> **Task instructions**
Could you turn the rows below into a Markdown table with the columns "Number" and "Text", numbering each row and leaving out the blank lines?
============================================================
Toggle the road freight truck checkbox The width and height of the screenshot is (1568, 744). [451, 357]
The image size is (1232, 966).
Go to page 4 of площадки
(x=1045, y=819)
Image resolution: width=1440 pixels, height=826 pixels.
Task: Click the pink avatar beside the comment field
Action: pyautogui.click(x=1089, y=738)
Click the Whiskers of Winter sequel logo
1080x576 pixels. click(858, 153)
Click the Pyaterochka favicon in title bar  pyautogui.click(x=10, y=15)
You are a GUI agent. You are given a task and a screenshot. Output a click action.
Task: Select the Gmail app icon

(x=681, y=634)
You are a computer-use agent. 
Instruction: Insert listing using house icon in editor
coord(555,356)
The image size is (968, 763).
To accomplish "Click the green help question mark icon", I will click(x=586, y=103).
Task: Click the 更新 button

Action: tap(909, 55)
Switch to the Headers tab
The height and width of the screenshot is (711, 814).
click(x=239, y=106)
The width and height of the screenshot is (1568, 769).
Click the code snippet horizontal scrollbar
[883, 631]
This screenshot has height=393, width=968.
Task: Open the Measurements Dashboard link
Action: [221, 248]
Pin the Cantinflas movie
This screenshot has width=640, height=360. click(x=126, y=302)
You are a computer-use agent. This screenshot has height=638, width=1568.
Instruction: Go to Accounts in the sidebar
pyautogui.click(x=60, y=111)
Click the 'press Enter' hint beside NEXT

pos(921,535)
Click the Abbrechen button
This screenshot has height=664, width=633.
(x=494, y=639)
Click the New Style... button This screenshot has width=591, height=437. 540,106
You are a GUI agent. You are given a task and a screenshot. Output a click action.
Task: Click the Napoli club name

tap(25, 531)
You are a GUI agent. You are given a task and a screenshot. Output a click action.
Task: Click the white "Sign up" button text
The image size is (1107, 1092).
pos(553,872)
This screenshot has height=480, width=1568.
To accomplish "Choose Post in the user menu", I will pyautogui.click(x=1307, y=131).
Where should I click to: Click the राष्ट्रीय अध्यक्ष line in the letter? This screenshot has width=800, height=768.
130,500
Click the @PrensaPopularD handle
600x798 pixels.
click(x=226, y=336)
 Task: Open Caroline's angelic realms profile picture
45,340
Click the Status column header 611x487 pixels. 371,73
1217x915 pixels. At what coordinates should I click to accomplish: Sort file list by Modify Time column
============================================================
> **The completed task**
| Number | Text |
|---|---|
| 1 | Toggle the road freight truck checkbox The width and height of the screenshot is (1568, 744). [451, 357] |
| 2 | The image size is (1232, 966). |
| 3 | Go to page 4 of площадки |
| 4 | (x=1045, y=819) |
| 5 | Image resolution: width=1440 pixels, height=826 pixels. |
| 6 | Task: Click the pink avatar beside the comment field |
| 7 | Action: pyautogui.click(x=1089, y=738) |
| 8 | Click the Whiskers of Winter sequel logo |
| 9 | 1080x576 pixels. click(858, 153) |
| 10 | Click the Pyaterochka favicon in title bar  pyautogui.click(x=10, y=15) |
| 11 | You are a GUI agent. You are given a task and a screenshot. Output a click action. |
| 12 | Task: Select the Gmail app icon |
| 13 | (x=681, y=634) |
| 14 | You are a computer-use agent.  |
| 15 | Instruction: Insert listing using house icon in editor |
| 16 | coord(555,356) |
| 17 | The image size is (968, 763). |
| 18 | To accomplish "Click the green help question mark icon", I will click(x=586, y=103). |
| 19 | Task: Click the 更新 button |
| 20 | Action: tap(909, 55) |
| 21 | Switch to the Headers tab |
| 22 | The height and width of the screenshot is (711, 814). |
| 23 | click(x=239, y=106) |
| 24 | The width and height of the screenshot is (1568, 769). |
| 25 | Click the code snippet horizontal scrollbar |
| 26 | [883, 631] |
| 27 | This screenshot has height=393, width=968. |
| 28 | Task: Open the Measurements Dashboard link |
| 29 | Action: [221, 248] |
| 30 | Pin the Cantinflas movie |
| 31 | This screenshot has width=640, height=360. click(x=126, y=302) |
| 32 | You are a computer-use agent. This screenshot has height=638, width=1568. |
| 33 | Instruction: Go to Accounts in the sidebar |
| 34 | pyautogui.click(x=60, y=111) |
| 35 | Click the 'press Enter' hint beside NEXT |
| 36 | pos(921,535) |
| 37 | Click the Abbrechen button |
| 38 | This screenshot has height=664, width=633. |
| 39 | (x=494, y=639) |
| 40 | Click the New Style... button This screenshot has width=591, height=437. 540,106 |
| 41 | You are a GUI agent. You are given a task and a screenshot. Output a click action. |
| 42 | Task: Click the Napoli club name |
| 43 | tap(25, 531) |
| 44 | You are a GUI agent. You are given a task and a screenshot. Output a click action. |
| 45 | Task: Click the white "Sign up" button text |
| 46 | The image size is (1107, 1092). |
| 47 | pos(553,872) |
| 48 | This screenshot has height=480, width=1568. |
| 49 | To accomplish "Choose Post in the user menu", I will pyautogui.click(x=1307, y=131). |
| 50 | Where should I click to: Click the राष्ट्रीय अध्यक्ष line in the letter? This screenshot has width=800, height=768. |
| 51 | 130,500 |
| 52 | Click the @PrensaPopularD handle |
| 53 | 600x798 pixels. |
| 54 | click(x=226, y=336) |
| 55 |  Task: Open Caroline's angelic realms profile picture |
| 56 | 45,340 |
| 57 | Click the Status column header 611x487 pixels. 371,73 |
| 58 | 1217x915 pixels. At what coordinates should I click to accomplish: Sort file list by Modify Time column |